* EXTRACT:
============

Following the official launch of SpaceX’s Starlink, the group of satellites made a spectacular appearance by forming what looked like a train of stars. The formation of the satellites was so bizarre and surprising that it even spawned a UFO hoax in the Netherlands.

On May 24, billionaire Elon Musk’s private aerospace company SpaceX deployed a total of 60 satellites from its Falcon 9 B5 rocket that was launched from Florida’s Cape Canaveral. After around two hours from takeoff, the satellites were released at an altitude of 440 kilometers above Earth, according to Space.com.

Shortly after their deployment, the satellites fell into formation in a straight line and glided across space. The stunning event was captured on video by Dr. Marco Lanbroek of StatTrack Cam Leiden Blog, which provides information regarding the satellite tracking station in the Netherlands.

In the video, the satellites can be seen moving in a straight line with uneven spaces in between them. Langbroek explained that Starlink’s current train formation is not permanent. Since each satellite is using its own ion thrusters for propulsion, the formation will become more spread out as the cluster continues to move. Through these thrusters, the satellites will move to their operational altitude of 550 kilometers.

Although the formation of Starlink caused excitement among the scientific community and the general public, the sudden appearance of the satellites stirred up UFO watchers in the Netherlands.

============

* SUPPLIED DATA:
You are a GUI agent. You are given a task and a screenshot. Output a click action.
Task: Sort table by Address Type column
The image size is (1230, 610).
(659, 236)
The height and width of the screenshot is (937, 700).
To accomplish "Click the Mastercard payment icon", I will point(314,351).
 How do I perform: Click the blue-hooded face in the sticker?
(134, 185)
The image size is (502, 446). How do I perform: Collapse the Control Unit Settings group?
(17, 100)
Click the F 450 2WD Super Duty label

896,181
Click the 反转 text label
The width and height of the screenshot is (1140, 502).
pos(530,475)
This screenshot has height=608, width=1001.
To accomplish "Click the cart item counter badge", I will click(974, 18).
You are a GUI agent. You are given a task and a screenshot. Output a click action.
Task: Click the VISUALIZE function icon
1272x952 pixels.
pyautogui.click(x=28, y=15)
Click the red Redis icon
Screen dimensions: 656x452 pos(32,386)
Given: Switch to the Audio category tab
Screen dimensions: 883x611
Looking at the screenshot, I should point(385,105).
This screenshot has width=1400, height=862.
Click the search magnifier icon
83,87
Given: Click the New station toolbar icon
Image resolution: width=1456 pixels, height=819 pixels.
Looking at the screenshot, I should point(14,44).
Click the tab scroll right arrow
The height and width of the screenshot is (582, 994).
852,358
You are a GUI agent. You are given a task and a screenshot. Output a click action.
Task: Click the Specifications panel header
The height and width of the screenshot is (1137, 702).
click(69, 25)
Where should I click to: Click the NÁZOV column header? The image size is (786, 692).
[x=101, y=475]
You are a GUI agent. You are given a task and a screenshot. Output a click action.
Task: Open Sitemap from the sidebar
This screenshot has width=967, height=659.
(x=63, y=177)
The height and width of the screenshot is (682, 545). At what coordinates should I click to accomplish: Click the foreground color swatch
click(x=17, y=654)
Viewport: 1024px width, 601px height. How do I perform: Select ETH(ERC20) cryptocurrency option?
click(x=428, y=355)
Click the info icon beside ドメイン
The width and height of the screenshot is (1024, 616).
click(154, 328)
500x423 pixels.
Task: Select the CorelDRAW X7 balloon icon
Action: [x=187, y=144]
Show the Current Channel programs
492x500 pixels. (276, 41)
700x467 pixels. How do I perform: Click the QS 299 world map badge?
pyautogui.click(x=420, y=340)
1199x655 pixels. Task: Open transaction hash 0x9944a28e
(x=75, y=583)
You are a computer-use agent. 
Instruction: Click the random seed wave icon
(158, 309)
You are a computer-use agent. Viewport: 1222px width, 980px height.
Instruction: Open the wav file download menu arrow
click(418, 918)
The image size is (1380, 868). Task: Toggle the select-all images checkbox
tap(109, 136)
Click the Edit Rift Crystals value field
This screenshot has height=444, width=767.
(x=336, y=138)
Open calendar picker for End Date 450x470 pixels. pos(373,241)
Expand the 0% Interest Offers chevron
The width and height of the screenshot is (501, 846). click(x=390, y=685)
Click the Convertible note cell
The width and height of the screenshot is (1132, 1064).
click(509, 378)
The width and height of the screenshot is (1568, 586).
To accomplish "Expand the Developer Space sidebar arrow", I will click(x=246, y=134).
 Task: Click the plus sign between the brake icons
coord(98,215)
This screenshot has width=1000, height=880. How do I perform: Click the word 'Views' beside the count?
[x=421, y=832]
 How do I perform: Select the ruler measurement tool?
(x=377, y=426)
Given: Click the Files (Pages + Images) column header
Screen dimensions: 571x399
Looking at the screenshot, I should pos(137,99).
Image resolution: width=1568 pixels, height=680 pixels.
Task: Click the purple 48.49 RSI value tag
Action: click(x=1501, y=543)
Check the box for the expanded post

============

* TASKS FOR THIS EXERCISE:
a) Decide whether each statement agrees with the Starlink article, answering yes or no and quoting the words that settle it: (i) SpaceX deployed 60 satellites from its rocket. (ii) The satellites were released at an altitude of 550 kilometers above Earth. (iii) The train formation of the satellites is permanent.
b) List every measurement of time or distance that the Starlink article gives, each with its unit.
c) Reproduce the Starlink article word for word from "Following the official" to "hoax in the Netherlands.".

* SOLUTIONS PER TASK:
a)
(i) Yes: "deployed a total of 60 satellites from its Falcon 9 B5 rocket"
(ii) No: "the satellites were released at an altitude of 440 kilometers above Earth"
(iii) No: "Starlink’s current train formation is not permanent"

b)
- Two hours
- 440 kilometers
- 550 kilometers

c)
Following the official launch of SpaceX’s Starlink, the group of satellites made a spectacular appearance by forming what looked like a train of stars. The formation of the satellites was so bizarre and surprising that it even spawned a UFO hoax in the Netherlands.